=== Section Start ===

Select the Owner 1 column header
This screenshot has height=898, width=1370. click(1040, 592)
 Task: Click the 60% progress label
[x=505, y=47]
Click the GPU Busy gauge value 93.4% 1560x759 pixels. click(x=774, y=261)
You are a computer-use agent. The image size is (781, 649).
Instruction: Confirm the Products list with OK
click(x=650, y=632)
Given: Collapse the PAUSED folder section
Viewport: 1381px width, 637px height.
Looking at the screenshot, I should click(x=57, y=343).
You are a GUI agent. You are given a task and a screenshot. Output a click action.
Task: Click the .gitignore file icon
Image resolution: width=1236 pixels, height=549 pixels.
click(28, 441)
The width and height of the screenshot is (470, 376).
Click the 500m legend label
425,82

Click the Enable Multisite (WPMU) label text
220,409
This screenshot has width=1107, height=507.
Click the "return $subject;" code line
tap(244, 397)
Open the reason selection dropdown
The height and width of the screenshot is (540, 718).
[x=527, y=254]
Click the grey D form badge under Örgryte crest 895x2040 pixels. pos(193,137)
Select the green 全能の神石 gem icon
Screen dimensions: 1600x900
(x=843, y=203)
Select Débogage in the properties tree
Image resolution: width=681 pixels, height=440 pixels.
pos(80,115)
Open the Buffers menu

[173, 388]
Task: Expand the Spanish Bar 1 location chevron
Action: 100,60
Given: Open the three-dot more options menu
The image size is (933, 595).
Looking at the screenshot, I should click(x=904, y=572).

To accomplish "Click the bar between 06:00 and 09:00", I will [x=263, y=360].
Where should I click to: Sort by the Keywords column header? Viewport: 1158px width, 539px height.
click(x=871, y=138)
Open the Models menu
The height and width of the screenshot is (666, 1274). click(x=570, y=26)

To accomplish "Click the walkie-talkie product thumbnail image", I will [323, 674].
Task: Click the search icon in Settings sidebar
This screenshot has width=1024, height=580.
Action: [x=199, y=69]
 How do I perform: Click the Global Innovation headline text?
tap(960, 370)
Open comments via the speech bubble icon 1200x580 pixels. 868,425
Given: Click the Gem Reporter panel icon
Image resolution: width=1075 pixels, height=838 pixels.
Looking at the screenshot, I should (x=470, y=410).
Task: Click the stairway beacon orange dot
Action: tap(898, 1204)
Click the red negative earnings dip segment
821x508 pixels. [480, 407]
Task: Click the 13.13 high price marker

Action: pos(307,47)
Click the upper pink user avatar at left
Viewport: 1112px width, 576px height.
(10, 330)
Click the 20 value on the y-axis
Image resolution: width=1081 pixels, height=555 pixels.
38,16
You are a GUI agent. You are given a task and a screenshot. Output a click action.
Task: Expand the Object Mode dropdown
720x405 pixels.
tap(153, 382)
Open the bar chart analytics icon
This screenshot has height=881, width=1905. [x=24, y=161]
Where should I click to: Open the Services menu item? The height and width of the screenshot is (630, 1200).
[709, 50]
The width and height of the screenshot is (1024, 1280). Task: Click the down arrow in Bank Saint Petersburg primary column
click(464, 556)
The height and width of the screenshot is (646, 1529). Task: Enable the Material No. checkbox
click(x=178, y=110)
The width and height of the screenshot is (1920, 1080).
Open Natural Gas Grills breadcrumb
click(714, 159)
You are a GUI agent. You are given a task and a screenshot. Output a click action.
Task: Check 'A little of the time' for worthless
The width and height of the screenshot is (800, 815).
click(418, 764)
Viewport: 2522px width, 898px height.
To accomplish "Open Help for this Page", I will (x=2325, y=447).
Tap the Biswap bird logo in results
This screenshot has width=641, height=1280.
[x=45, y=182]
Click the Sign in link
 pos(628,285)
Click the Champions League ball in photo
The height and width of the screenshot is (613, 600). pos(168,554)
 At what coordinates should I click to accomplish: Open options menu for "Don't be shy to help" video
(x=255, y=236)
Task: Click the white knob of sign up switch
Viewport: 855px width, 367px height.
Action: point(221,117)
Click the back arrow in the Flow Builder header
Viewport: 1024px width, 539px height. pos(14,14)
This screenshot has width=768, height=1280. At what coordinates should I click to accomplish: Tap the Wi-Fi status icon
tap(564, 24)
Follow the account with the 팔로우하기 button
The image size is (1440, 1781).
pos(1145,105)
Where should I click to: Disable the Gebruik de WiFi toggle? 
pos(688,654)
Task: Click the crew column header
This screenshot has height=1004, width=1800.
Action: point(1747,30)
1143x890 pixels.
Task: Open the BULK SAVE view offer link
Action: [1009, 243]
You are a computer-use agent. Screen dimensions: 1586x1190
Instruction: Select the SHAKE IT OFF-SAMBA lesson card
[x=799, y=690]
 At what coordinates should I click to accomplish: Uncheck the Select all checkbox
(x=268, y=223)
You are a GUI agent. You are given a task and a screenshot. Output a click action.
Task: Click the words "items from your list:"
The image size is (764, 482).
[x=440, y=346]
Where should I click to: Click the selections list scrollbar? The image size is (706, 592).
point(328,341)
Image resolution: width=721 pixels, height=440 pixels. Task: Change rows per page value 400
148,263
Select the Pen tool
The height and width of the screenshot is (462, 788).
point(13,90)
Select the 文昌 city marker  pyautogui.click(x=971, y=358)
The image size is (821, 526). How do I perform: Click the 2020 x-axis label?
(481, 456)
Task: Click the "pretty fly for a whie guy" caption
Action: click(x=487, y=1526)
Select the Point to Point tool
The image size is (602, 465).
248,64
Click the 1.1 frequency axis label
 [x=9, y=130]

=== Section End ===

◆ Work item ◆
Repeat the material above exactly and in full.

◆ Exercise answer ◆
Select the Owner 1 column header
This screenshot has height=898, width=1370. click(1040, 592)
 Task: Click the 60% progress label
[x=505, y=47]
Click the GPU Busy gauge value 93.4% 1560x759 pixels. click(x=774, y=261)
You are a computer-use agent. The image size is (781, 649).
Instruction: Confirm the Products list with OK
click(x=650, y=632)
Given: Collapse the PAUSED folder section
Viewport: 1381px width, 637px height.
Looking at the screenshot, I should click(x=57, y=343).
You are a GUI agent. You are given a task and a screenshot. Output a click action.
Task: Click the .gitignore file icon
Image resolution: width=1236 pixels, height=549 pixels.
click(28, 441)
The width and height of the screenshot is (470, 376).
Click the 500m legend label
425,82

Click the Enable Multisite (WPMU) label text
220,409
This screenshot has width=1107, height=507.
Click the "return $subject;" code line
tap(244, 397)
Open the reason selection dropdown
The height and width of the screenshot is (540, 718).
[x=527, y=254]
Click the grey D form badge under Örgryte crest 895x2040 pixels. pos(193,137)
Select the green 全能の神石 gem icon
Screen dimensions: 1600x900
(x=843, y=203)
Select Débogage in the properties tree
Image resolution: width=681 pixels, height=440 pixels.
pos(80,115)
Open the Buffers menu

[173, 388]
Task: Expand the Spanish Bar 1 location chevron
Action: 100,60
Given: Open the three-dot more options menu
The image size is (933, 595).
Looking at the screenshot, I should click(x=904, y=572).

To accomplish "Click the bar between 06:00 and 09:00", I will [x=263, y=360].
Where should I click to: Sort by the Keywords column header? Viewport: 1158px width, 539px height.
click(x=871, y=138)
Open the Models menu
The height and width of the screenshot is (666, 1274). click(x=570, y=26)

To accomplish "Click the walkie-talkie product thumbnail image", I will [323, 674].
Task: Click the search icon in Settings sidebar
This screenshot has width=1024, height=580.
Action: [x=199, y=69]
 How do I perform: Click the Global Innovation headline text?
tap(960, 370)
Open comments via the speech bubble icon 1200x580 pixels. 868,425
Given: Click the Gem Reporter panel icon
Image resolution: width=1075 pixels, height=838 pixels.
Looking at the screenshot, I should (x=470, y=410).
Task: Click the stairway beacon orange dot
Action: tap(898, 1204)
Click the red negative earnings dip segment
821x508 pixels. [480, 407]
Task: Click the 13.13 high price marker

Action: pos(307,47)
Click the upper pink user avatar at left
Viewport: 1112px width, 576px height.
(10, 330)
Click the 20 value on the y-axis
Image resolution: width=1081 pixels, height=555 pixels.
38,16
You are a GUI agent. You are given a task and a screenshot. Output a click action.
Task: Expand the Object Mode dropdown
720x405 pixels.
tap(153, 382)
Open the bar chart analytics icon
This screenshot has height=881, width=1905. [x=24, y=161]
Where should I click to: Open the Services menu item? The height and width of the screenshot is (630, 1200).
[709, 50]
The width and height of the screenshot is (1024, 1280). Task: Click the down arrow in Bank Saint Petersburg primary column
click(464, 556)
The height and width of the screenshot is (646, 1529). Task: Enable the Material No. checkbox
click(x=178, y=110)
The width and height of the screenshot is (1920, 1080).
Open Natural Gas Grills breadcrumb
click(714, 159)
You are a GUI agent. You are given a task and a screenshot. Output a click action.
Task: Check 'A little of the time' for worthless
The width and height of the screenshot is (800, 815).
click(418, 764)
Viewport: 2522px width, 898px height.
To accomplish "Open Help for this Page", I will (x=2325, y=447).
Tap the Biswap bird logo in results
This screenshot has width=641, height=1280.
[x=45, y=182]
Click the Sign in link
 pos(628,285)
Click the Champions League ball in photo
The height and width of the screenshot is (613, 600). pos(168,554)
 At what coordinates should I click to accomplish: Open options menu for "Don't be shy to help" video
(x=255, y=236)
Task: Click the white knob of sign up switch
Viewport: 855px width, 367px height.
Action: point(221,117)
Click the back arrow in the Flow Builder header
Viewport: 1024px width, 539px height. pos(14,14)
This screenshot has width=768, height=1280. At what coordinates should I click to accomplish: Tap the Wi-Fi status icon
tap(564, 24)
Follow the account with the 팔로우하기 button
The image size is (1440, 1781).
pos(1145,105)
Where should I click to: Disable the Gebruik de WiFi toggle? 
pos(688,654)
Task: Click the crew column header
This screenshot has height=1004, width=1800.
Action: point(1747,30)
1143x890 pixels.
Task: Open the BULK SAVE view offer link
Action: [1009, 243]
You are a computer-use agent. Screen dimensions: 1586x1190
Instruction: Select the SHAKE IT OFF-SAMBA lesson card
[x=799, y=690]
 At what coordinates should I click to accomplish: Uncheck the Select all checkbox
(x=268, y=223)
You are a GUI agent. You are given a task and a screenshot. Output a click action.
Task: Click the words "items from your list:"
The image size is (764, 482).
[x=440, y=346]
Where should I click to: Click the selections list scrollbar? The image size is (706, 592).
point(328,341)
Image resolution: width=721 pixels, height=440 pixels. Task: Change rows per page value 400
148,263
Select the Pen tool
The height and width of the screenshot is (462, 788).
point(13,90)
Select the 文昌 city marker  pyautogui.click(x=971, y=358)
The image size is (821, 526). How do I perform: Click the 2020 x-axis label?
(481, 456)
Task: Click the "pretty fly for a whie guy" caption
Action: click(x=487, y=1526)
Select the Point to Point tool
The image size is (602, 465).
248,64
Click the 1.1 frequency axis label
 [x=9, y=130]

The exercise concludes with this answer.